__YOUR GOAL__: Reproduce the rows below, replacing "Screen dimensions" with "Screen size" wherever it occurs and leaving everything else unchanged.
## START THE DATA
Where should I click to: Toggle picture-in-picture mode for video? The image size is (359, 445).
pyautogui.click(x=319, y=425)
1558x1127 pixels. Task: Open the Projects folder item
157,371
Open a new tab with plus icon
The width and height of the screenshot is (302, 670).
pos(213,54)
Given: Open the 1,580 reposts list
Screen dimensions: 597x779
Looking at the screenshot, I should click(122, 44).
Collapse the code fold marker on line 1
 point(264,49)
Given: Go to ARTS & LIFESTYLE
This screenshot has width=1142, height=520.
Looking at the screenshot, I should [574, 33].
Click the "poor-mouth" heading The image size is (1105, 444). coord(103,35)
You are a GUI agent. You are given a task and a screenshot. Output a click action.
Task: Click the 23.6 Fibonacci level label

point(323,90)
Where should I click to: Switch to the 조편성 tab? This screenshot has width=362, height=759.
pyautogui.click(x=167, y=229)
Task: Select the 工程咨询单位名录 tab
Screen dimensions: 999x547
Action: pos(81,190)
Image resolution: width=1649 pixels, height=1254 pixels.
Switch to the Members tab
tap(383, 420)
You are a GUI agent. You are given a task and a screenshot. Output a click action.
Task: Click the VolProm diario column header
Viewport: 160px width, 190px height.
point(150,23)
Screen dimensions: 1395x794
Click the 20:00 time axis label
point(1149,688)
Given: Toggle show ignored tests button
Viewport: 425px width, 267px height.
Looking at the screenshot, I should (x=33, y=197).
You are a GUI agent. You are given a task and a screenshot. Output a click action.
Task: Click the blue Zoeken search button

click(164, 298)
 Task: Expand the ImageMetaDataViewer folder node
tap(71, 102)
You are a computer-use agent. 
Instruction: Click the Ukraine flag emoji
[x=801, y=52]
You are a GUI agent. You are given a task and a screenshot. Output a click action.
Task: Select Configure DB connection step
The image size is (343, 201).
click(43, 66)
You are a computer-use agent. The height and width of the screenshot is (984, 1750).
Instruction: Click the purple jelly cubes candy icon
## END THE DATA
__IN RESPONSE__:
Where should I click to: Toggle picture-in-picture mode for video? The image size is (359, 445).
pyautogui.click(x=319, y=425)
1558x1127 pixels. Task: Open the Projects folder item
157,371
Open a new tab with plus icon
The width and height of the screenshot is (302, 670).
pos(213,54)
Given: Open the 1,580 reposts list
Screen size: 597x779
Looking at the screenshot, I should click(122, 44).
Collapse the code fold marker on line 1
 point(264,49)
Given: Go to ARTS & LIFESTYLE
This screenshot has width=1142, height=520.
Looking at the screenshot, I should [574, 33].
Click the "poor-mouth" heading The image size is (1105, 444). coord(103,35)
You are a GUI agent. You are given a task and a screenshot. Output a click action.
Task: Click the 23.6 Fibonacci level label

point(323,90)
Where should I click to: Switch to the 조편성 tab? This screenshot has width=362, height=759.
pyautogui.click(x=167, y=229)
Task: Select the 工程咨询单位名录 tab
Screen size: 999x547
Action: pos(81,190)
Image resolution: width=1649 pixels, height=1254 pixels.
Switch to the Members tab
tap(383, 420)
You are a GUI agent. You are given a task and a screenshot. Output a click action.
Task: Click the VolProm diario column header
Viewport: 160px width, 190px height.
point(150,23)
Screen size: 1395x794
Click the 20:00 time axis label
point(1149,688)
Given: Toggle show ignored tests button
Viewport: 425px width, 267px height.
Looking at the screenshot, I should (x=33, y=197).
You are a GUI agent. You are given a task and a screenshot. Output a click action.
Task: Click the blue Zoeken search button

click(164, 298)
 Task: Expand the ImageMetaDataViewer folder node
tap(71, 102)
You are a computer-use agent. 
Instruction: Click the Ukraine flag emoji
[x=801, y=52]
You are a GUI agent. You are given a task and a screenshot. Output a click action.
Task: Select Configure DB connection step
The image size is (343, 201).
click(43, 66)
You are a computer-use agent. The height and width of the screenshot is (984, 1750).
Instruction: Click the purple jelly cubes candy icon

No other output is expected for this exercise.